In Avaroha, Rishabh and Dhaivat are not used as resting notes, but they are used in meend. In this raag, Nishad is a prominent note, and aalaps or taans are generally started from this note.

Theory

Aroha and avaroha 
Aroha
 Sa Ga ma Pa Ni Sa

Avaroha
Sa* Ni Da Pa Ma Ga Ri Sa

note : the  are taken as need and their actual pronunciation is done.

Structure 
Raag Bihag is a beautiful raag. If the number of Nyaas swaras in a raga is more and its chalan is not complicated (vakra), then the raag is quite expandable.

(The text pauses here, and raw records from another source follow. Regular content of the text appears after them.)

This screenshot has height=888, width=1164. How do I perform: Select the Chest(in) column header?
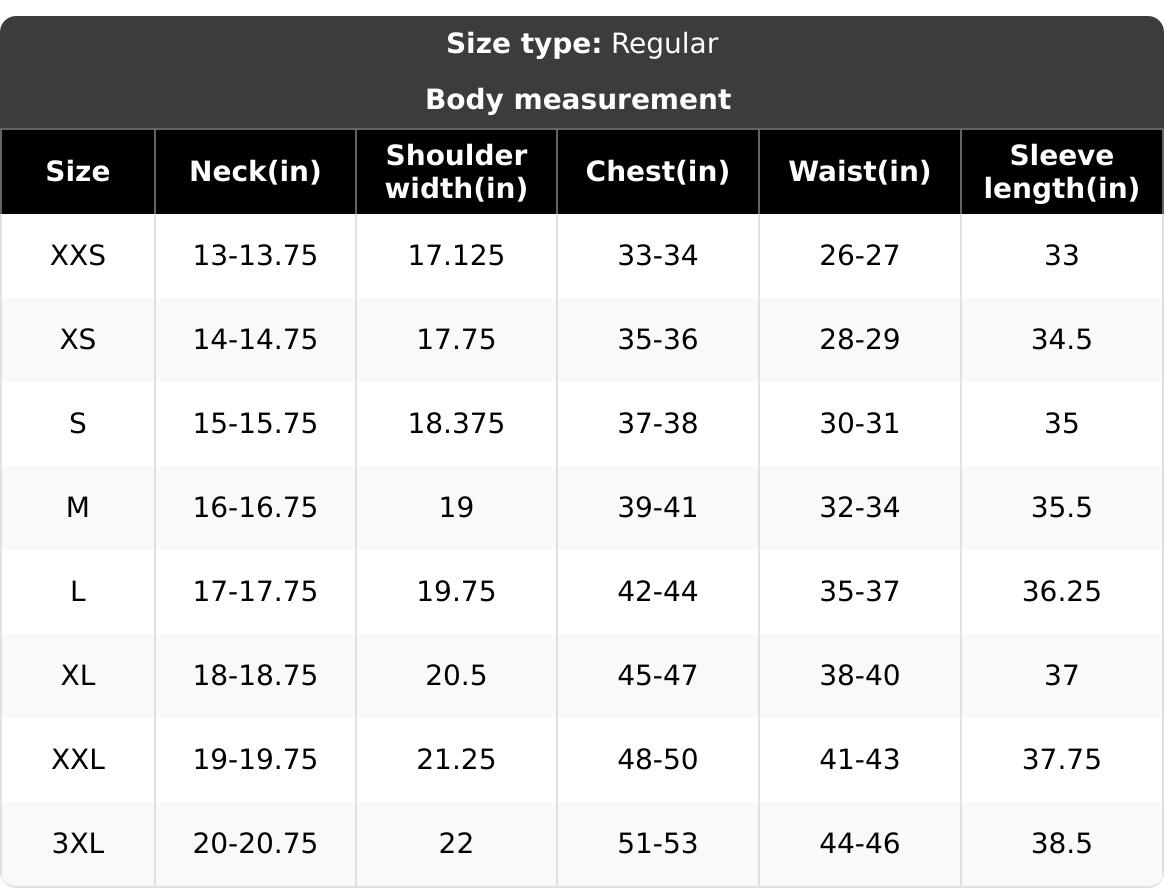(658, 172)
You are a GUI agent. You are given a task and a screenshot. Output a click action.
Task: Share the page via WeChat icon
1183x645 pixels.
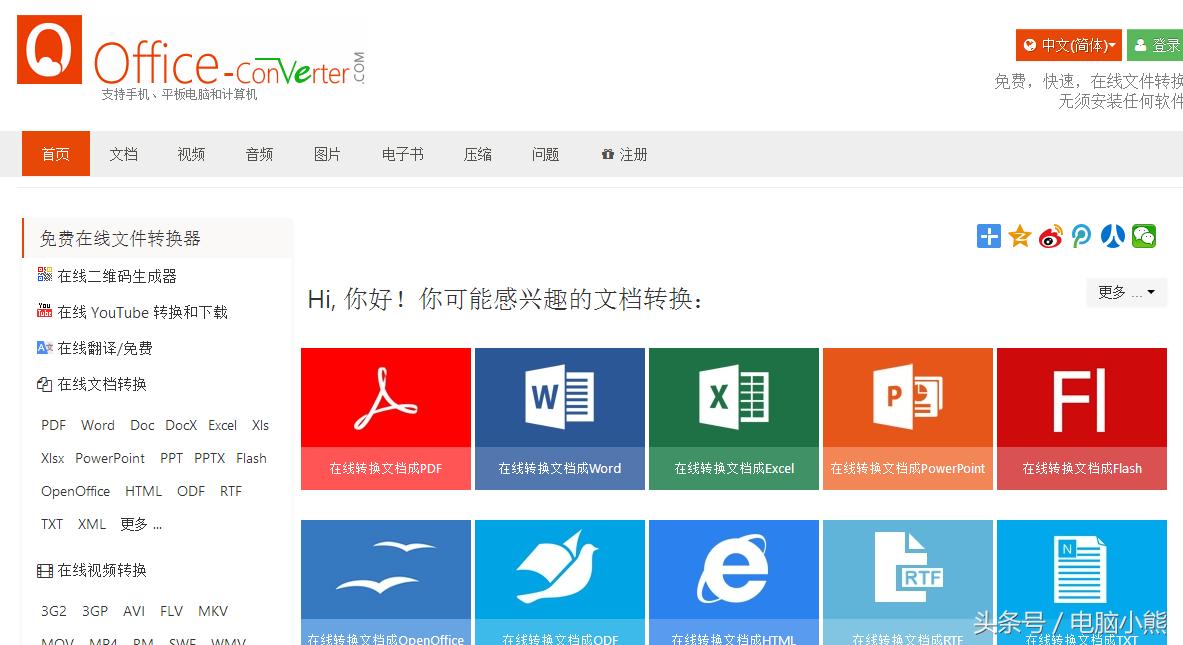(1143, 236)
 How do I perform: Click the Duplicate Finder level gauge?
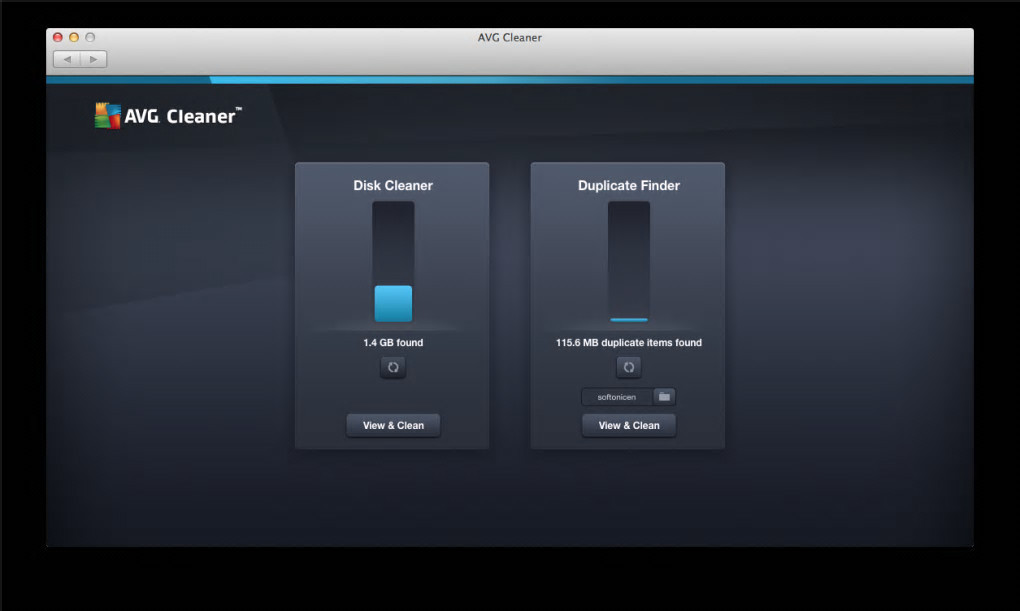click(x=628, y=262)
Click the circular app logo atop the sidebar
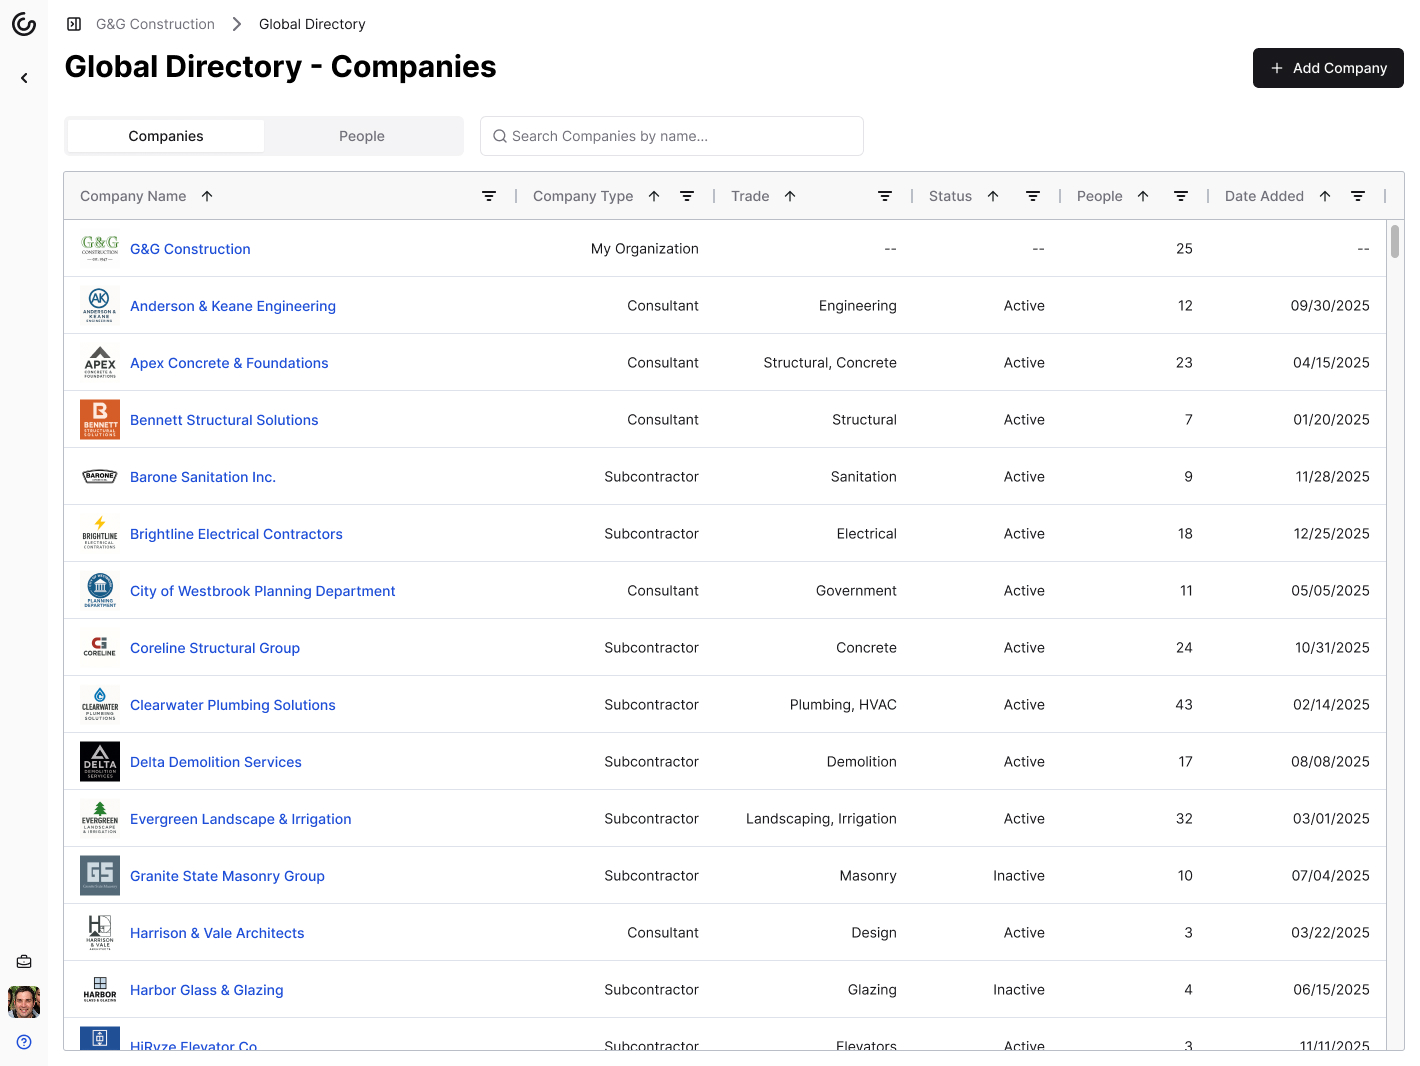The image size is (1420, 1066). click(x=24, y=24)
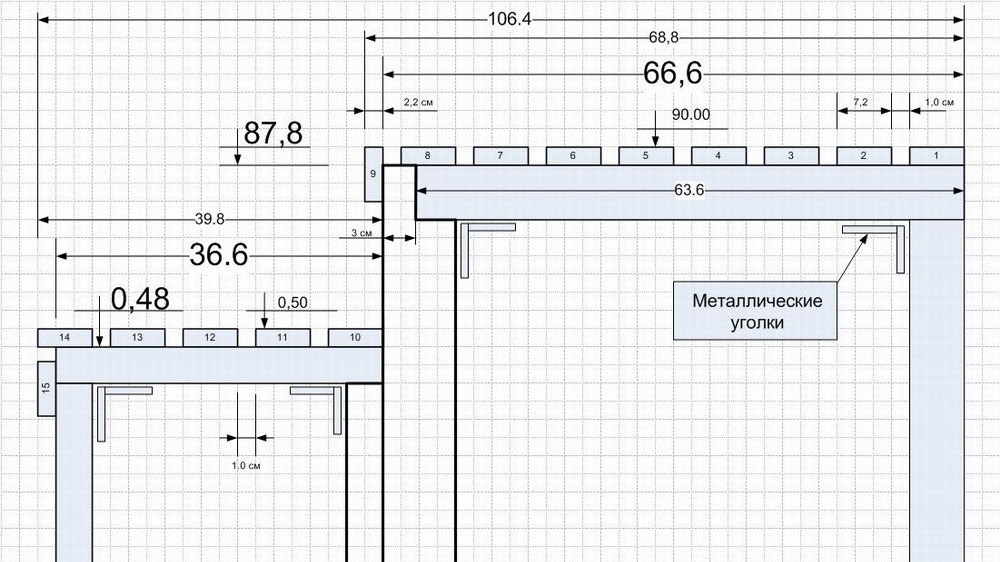Screen dimensions: 1000x562
Task: Select the 36.6 dimension label
Action: point(219,255)
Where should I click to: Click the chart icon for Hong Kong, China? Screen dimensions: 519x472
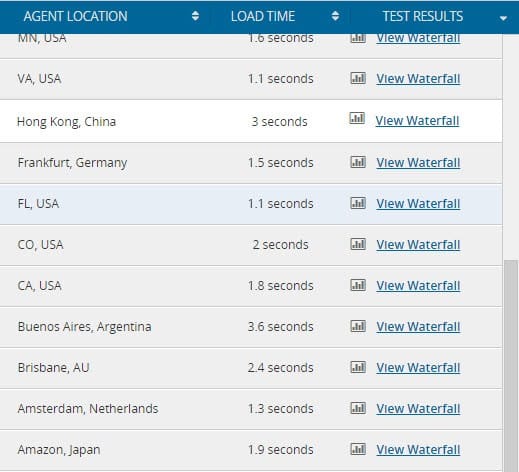pyautogui.click(x=357, y=118)
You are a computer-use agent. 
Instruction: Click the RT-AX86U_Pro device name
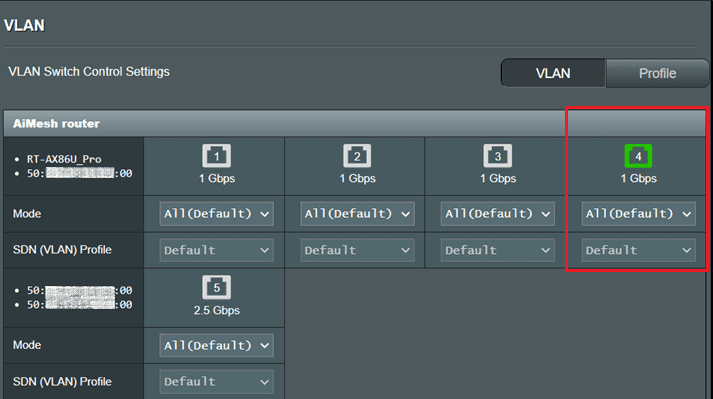(64, 159)
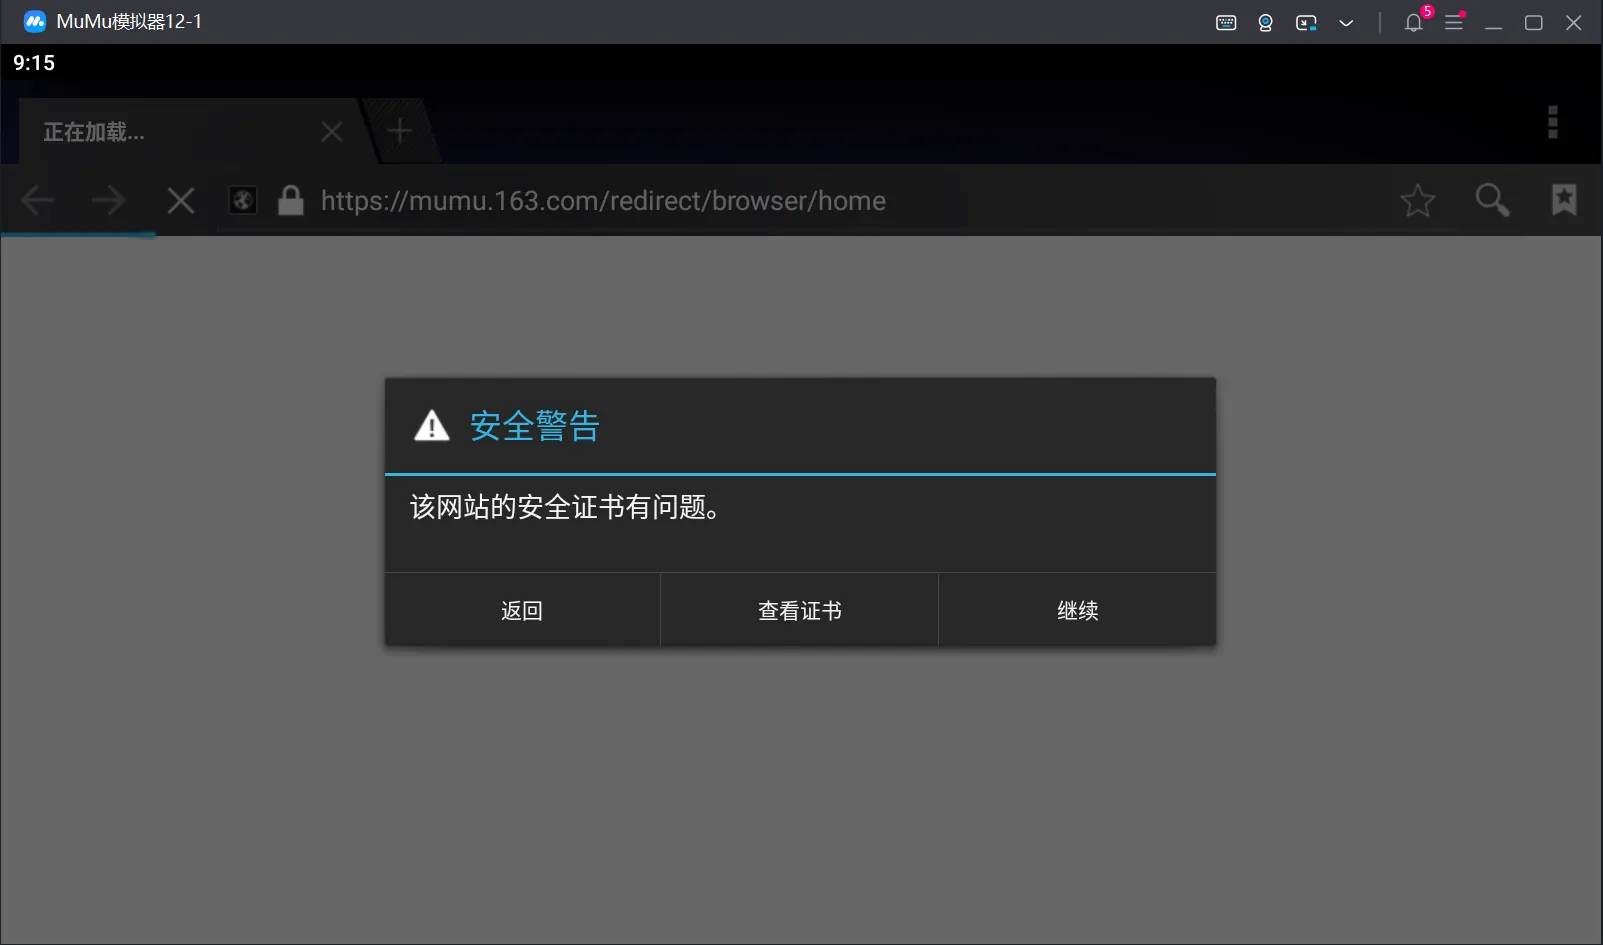Image resolution: width=1603 pixels, height=945 pixels.
Task: Open notifications bell with 5 badge
Action: 1414,22
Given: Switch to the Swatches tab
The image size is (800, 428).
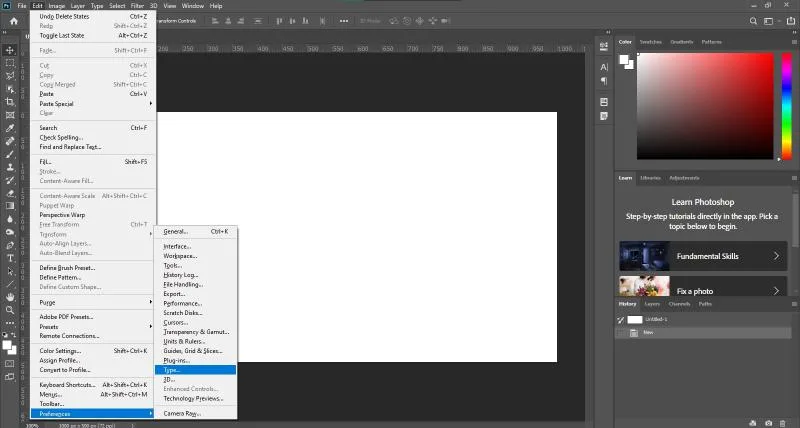Looking at the screenshot, I should point(651,42).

Besides being melodious, Bihag is quite expandable due to many Nyaas swars. In Bihag, the nyaas are mainly on Gandhaar. Hence Gandhaar is referred to as the Vaadi swar (main swar), and Nishaad is called Samvadi swar (second-most prominent swar). Along with Gandhaar and Nishaad, the presence of Nyaas is also felt in Shadja and Pancham.

Purvaang pradhan 
The Vaadi swar of raag Bihag is in purvaang (first half of the octave). The raag is said to be "Purvaang Pradhan" if the vaadi swar is in the purvaang (Sa, Re, Ga, Ma, Pa) and the raag is said to be "Uttarang Pradhan" if the vadi swar is in the Uttarang (MA, PA, DHA, NI, SA^). Hence, raag Bihag is "Purvaang Pradhan" raag.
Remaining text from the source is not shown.